The aquatic weed harvesting program was initially implemented to combat aquatic invasive species. With SLPIDs success in managing these invasive species to a minimum in the lake, the focus of the harvesting program has shifted to managing native aquatic plant species, which are essential for healthy lake quality.

The ultimate goal of harvesting remains unchanged: Specific pathways for recreational use in the lakes deeper water areas. The weed harvesters are not intended for in-shore private property use or between docks. This is for several important reasons:

  • The New York State Department of Environmental Conservation Fisheries Manager, a key authority in our lake’s preservation, has specifically requested that harvesting be minimized. This is to preserve the habitats of our fish and aquatic wildlife, a crucial aspect of our lake’s ecosystem.
  • Not entering shallow water areas with the harvesters preserves refuge areas for aquatic wildlife and limits the risk of endangering wildlife.
  • Operating the harvesters in between docks puts the harvesters at risk for damage and private property at risk for damage.
  • Working near the shore puts the harvester and operator at risk due to submerged pipelines, old dock debris, and the possibility of hitting docks or boats.
  • Harvesting is for boating access to deep water, clearing paths for groups of docks (not individual docks) to deep water areas. Harvesting near docks and closer to shore would be an emergency response to a specific problem only and when the harvesters are in that area. This response would be similar to the fire department doing a pump out when there is a flood.
  • It’s important to note that the areas between docks, boats, and shorelines are the direct responsibility of the landowners.
  • The harvesters stay away from all personal property. This includes locations with moorings, swim floats, and other obstructions with no nearby harvesting
  • The SLPID board expresses that the harvesting programs focus is limited and cannot be for inshore personal use clean-up. Please respect the operators doing their jobs; it is not as easy as it appears.

Whether it is seen as good or bad, aquatic vegetation (lake weed) is a part of lake living. All summer long, the aquatic weed harvesting team is very busy on the lake with two aquatic weed harvesters cutting back the lake weeds. As the summer continues, the increase of warmer weather and sunshine has promoted more weed growth. The aquatic weed harvesters cut up to 15 truckloads or 20-25 tons a day.

The weeds are cut and loaded onto a conveyor belt with minimal fall off. The harvesters cut leaving a band and then returning to pick up any fragments left behind. This is the best strategy that is followed in the state to assure there is minimal spread. The aquatic harvesters have the least impact on fish and other aquatic wildlife in the lake assuring an eco-friendly future. The vegetation is then trucked off to nearby farms and used for compost.

Some property owners like to maintain the weeds on their lake frontage. When clearing weeds on your lake frontage and around your docks, it is advisable that the weeds are removed out of the lake.

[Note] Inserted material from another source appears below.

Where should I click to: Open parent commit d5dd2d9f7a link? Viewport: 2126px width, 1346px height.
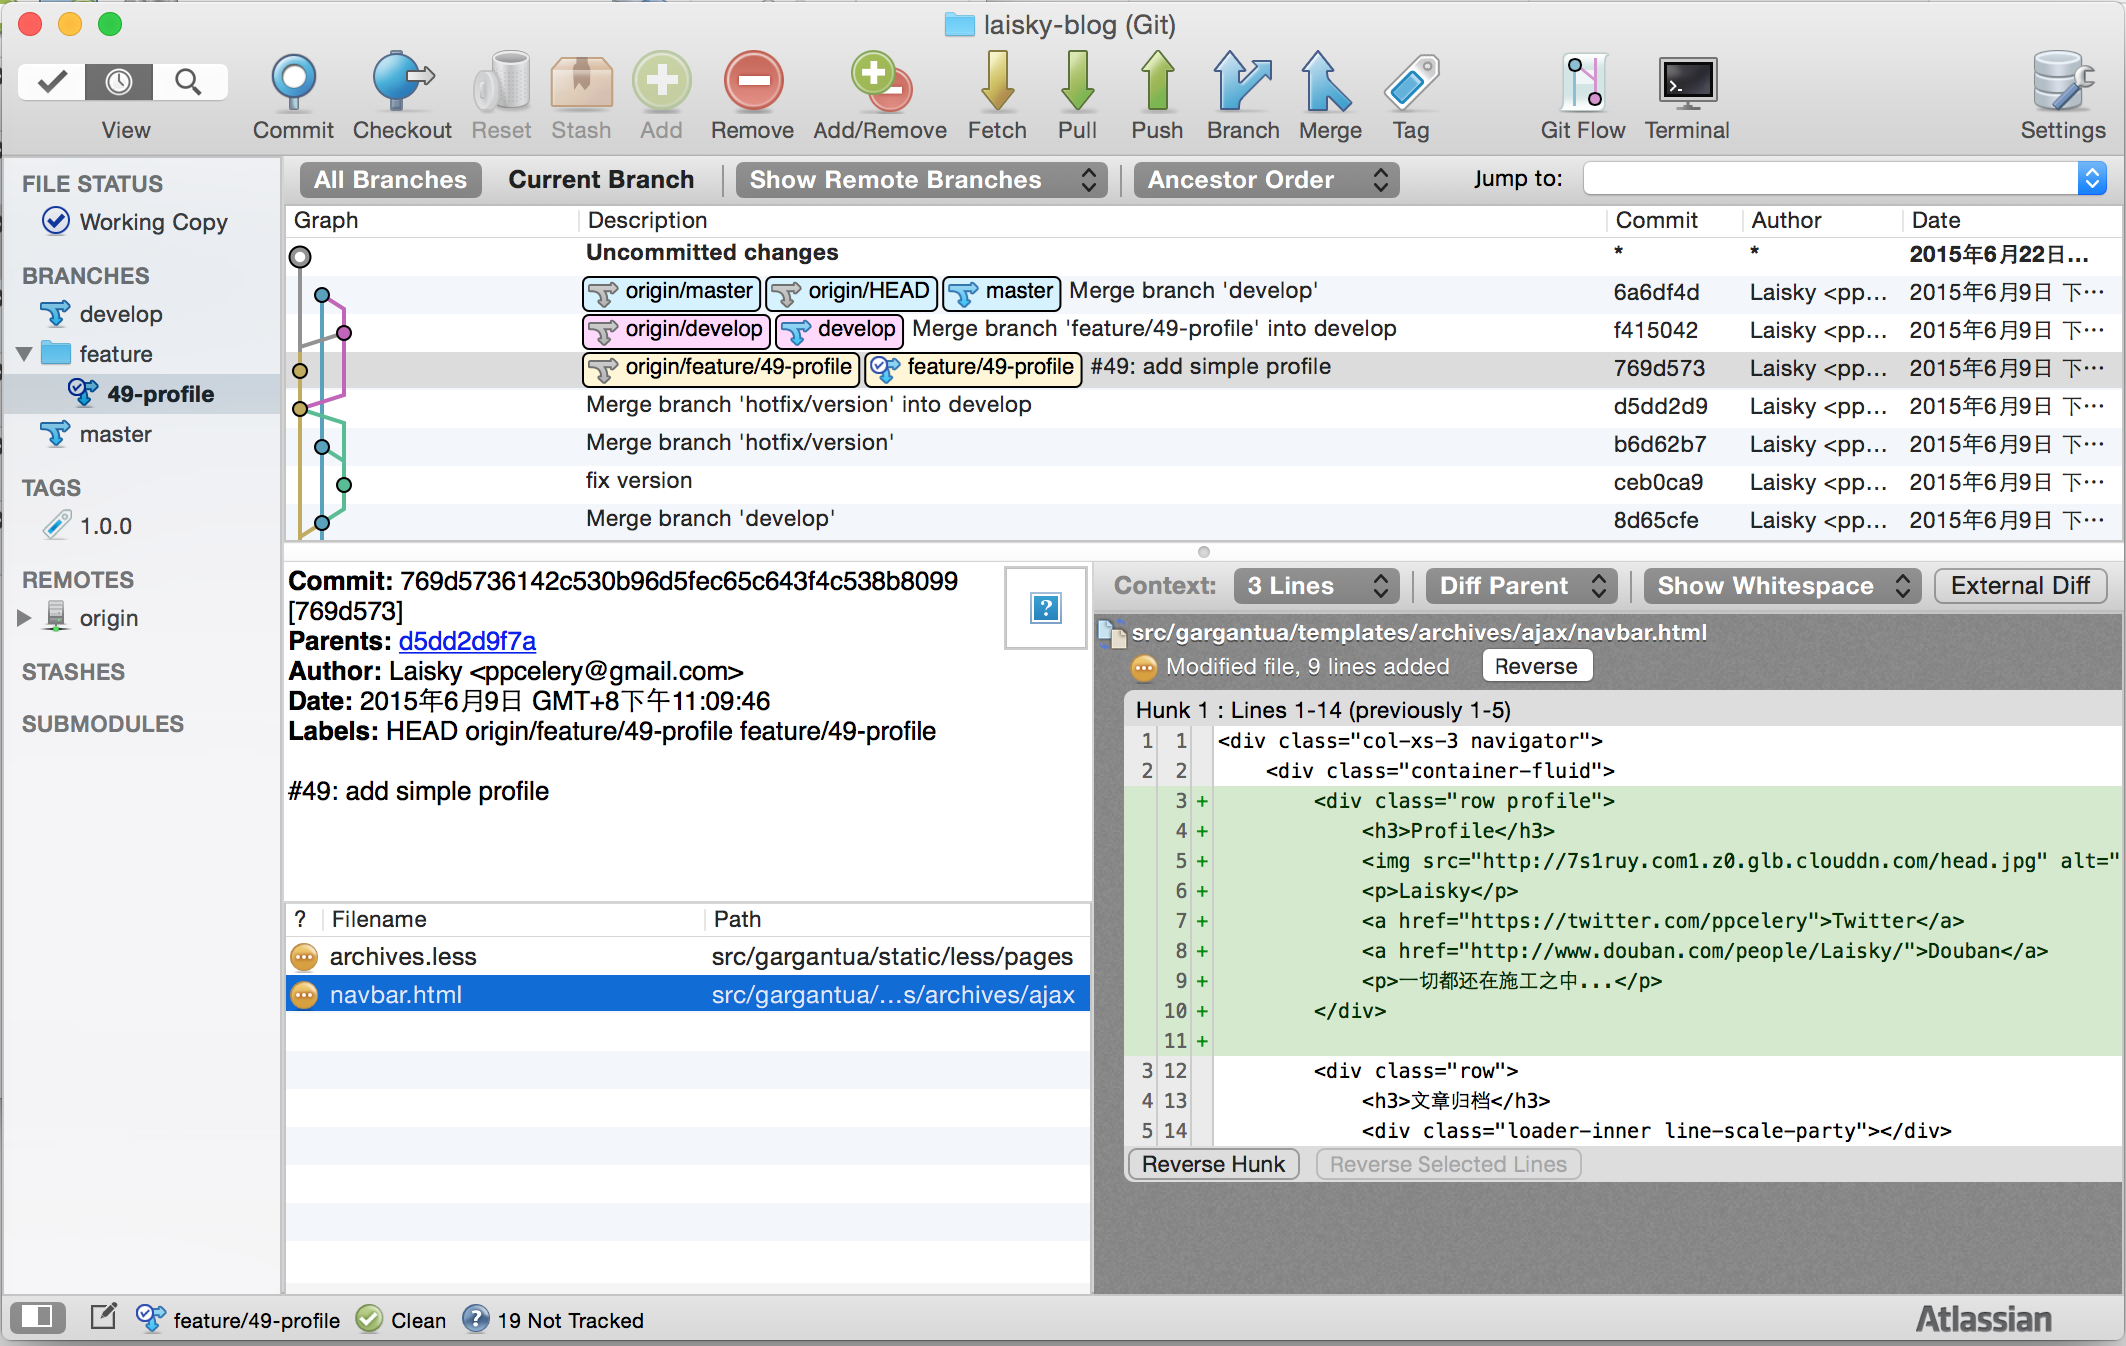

Not only is this courtesy and respect to your other neighbors – so the weeds do not wash up on their frontage – but, this helps to control weed growth as the weed fragments are responsible for spread.

Piling weeds along the shoreline, on rocks or in a nearby stream or pond also facilitates the growth and is not suggested. The vegetation can be used as fertilizer and compost for garden beds or dried, bagged and brought to a nearby composting station. When boating, please take caution and do not go through weed beds as this is another way of spreading weed growth.